**What needs to be done:** From the first line to the last, copy the listing exactly and omit the images.

**The records:**
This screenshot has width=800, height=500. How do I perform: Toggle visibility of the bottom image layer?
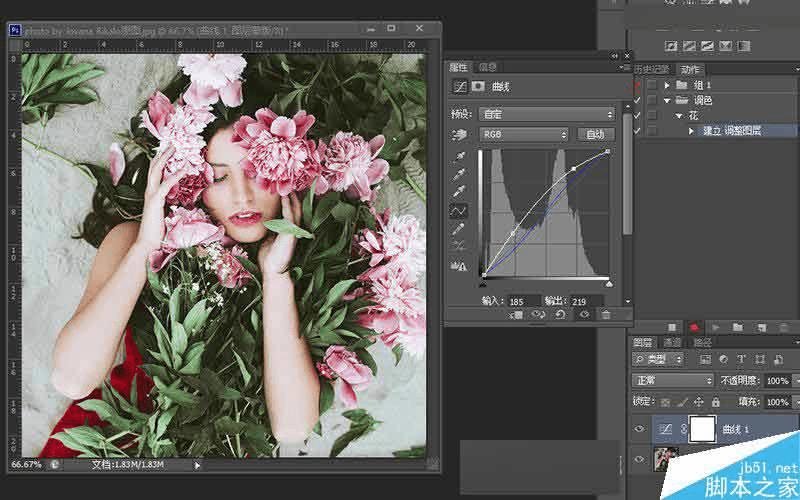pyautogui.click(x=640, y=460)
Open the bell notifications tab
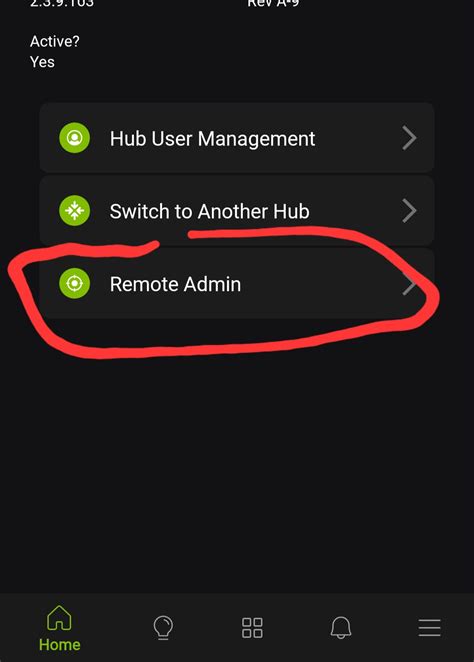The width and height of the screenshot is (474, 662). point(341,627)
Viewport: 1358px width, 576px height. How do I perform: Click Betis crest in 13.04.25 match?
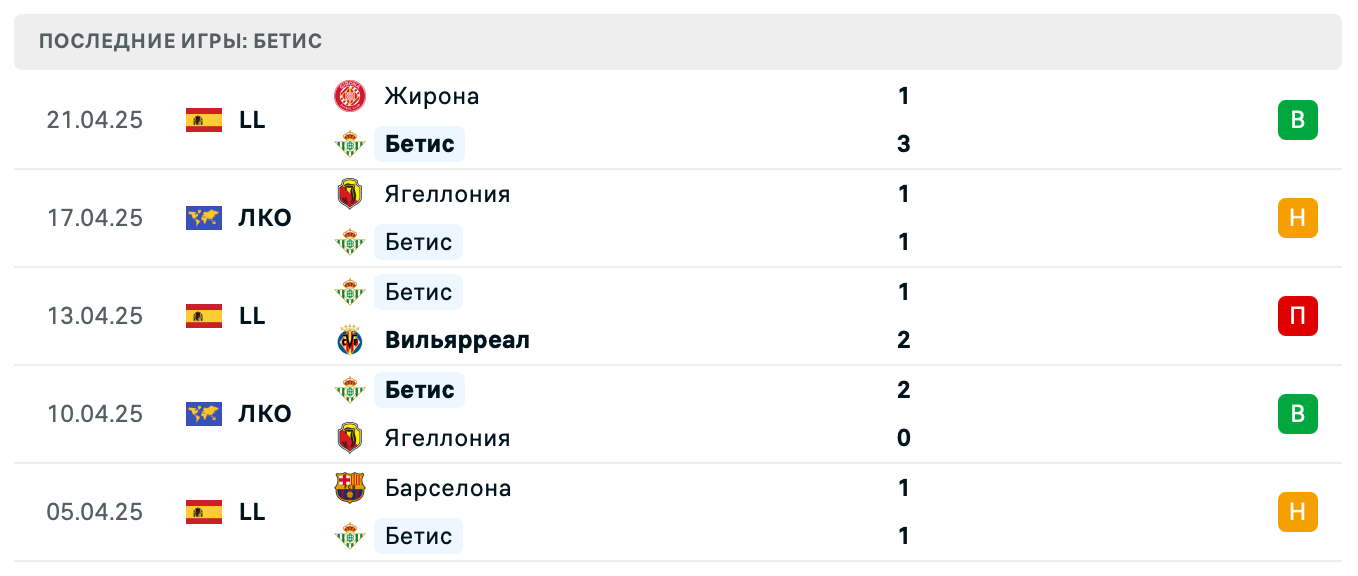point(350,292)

**Finished task:**
This screenshot has width=800, height=500. How do I perform: Toggle visibility of the bottom image layer?
pyautogui.click(x=640, y=460)
Open the bell notifications tab
The width and height of the screenshot is (474, 662). point(341,627)
Viewport: 1358px width, 576px height. How do I perform: Click Betis crest in 13.04.25 match?
point(350,292)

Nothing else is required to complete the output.